Hasil survei eksklusif pada tahun 2025 mengungkapkan bahwa populasi lumba-lumba tanpa sirip Yangtze telah mencapai 1.426, meningkat 177 dibandingkan tahun 2022. Lebih lanjut, skala pelepasan ikan sturgeon Tiongkok telah melebihi satu juta selama dua tahun berturut-turut, sementara keberhasilan pemijahan alami untuk ikan sturgeon Yangtze telah menandai langkah penting dalam membangun kembali populasi satwa liar di sistem Sungai Yangtze.

"Dari tahun 2021 hingga 2025, total 351 spesies ikan telah diidentifikasi dalam pemantauan kami di cekungan Sungai Yangtze, peningkatan sebanyak 43 spesies dibandingkan dengan periode sebelum larangan penangkapan ikan. Tren penyusutan spesies ikan di Sungai Yangtze telah berhasil dikendalikan, dan indeks integritas biologis perairan telah meningkat secara signifikan,” ujar Zhang Zhili, Wakil Menteri Pertanian dan Urusan Pedesaan Tiongkok, pada konferensi pers tersebut.

Kementerian itu juga menyoroti ketertiban yang stabil yang dipertahankan melalui penegakan hukum yang ketat selama lima tahun terakhir. Dengan membongkar rantai "penangkapan, pengangkutan, dan penjualan" ilegal, pihak berwenang telah secara efektif mencegah perburuan liar, dengan pelanggaran yang dilaporkan menunjukkan tren penurunan.

Pada saat yang sama, pemerintah telah fokus pada kesejahteraan sosial 231.000 mantan nelayan yang meninggalkan pekerjaan mereka. Jaminan pensiun telah diberikan kepada semua individu yang memenuhi syarat, sementara mereka yang memiliki kemampuan dan keinginan untuk bekerja telah berhasil beralih ke pekerjaan baru.

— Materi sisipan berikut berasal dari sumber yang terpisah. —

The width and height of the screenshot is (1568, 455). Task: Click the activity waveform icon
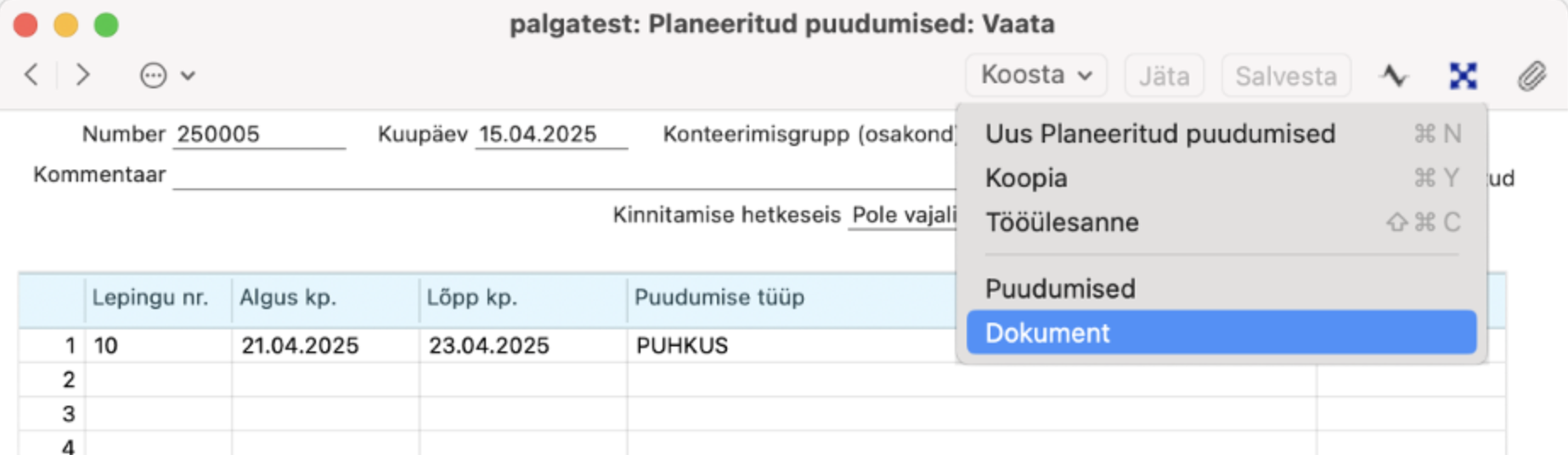[x=1394, y=76]
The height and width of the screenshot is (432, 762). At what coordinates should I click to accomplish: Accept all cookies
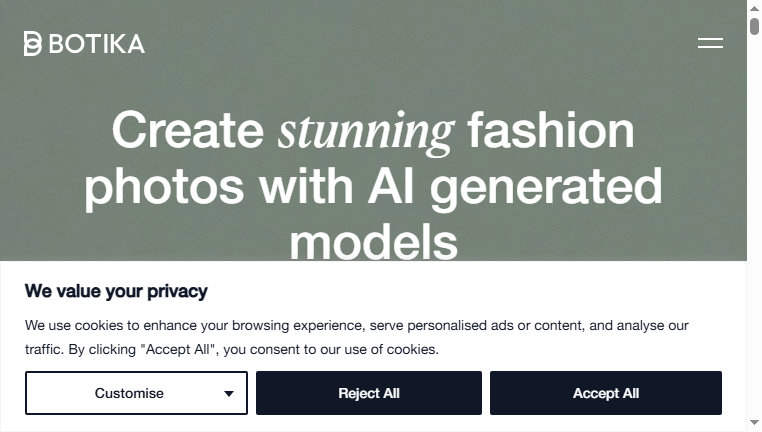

Bagi mantan nelayan yang menghadapi kesulitan keuangan mendadak, pemerintah telah meluncurkan langkah-langkah bantuan yang ditargetkan, termasuk pengintegrasian mereka ke dalam sistem jaminan hidup minimum dan pemantauan pengentasan kemiskinan, untuk memastikan mata pencaharian dasar dan pendapatan yang stabil.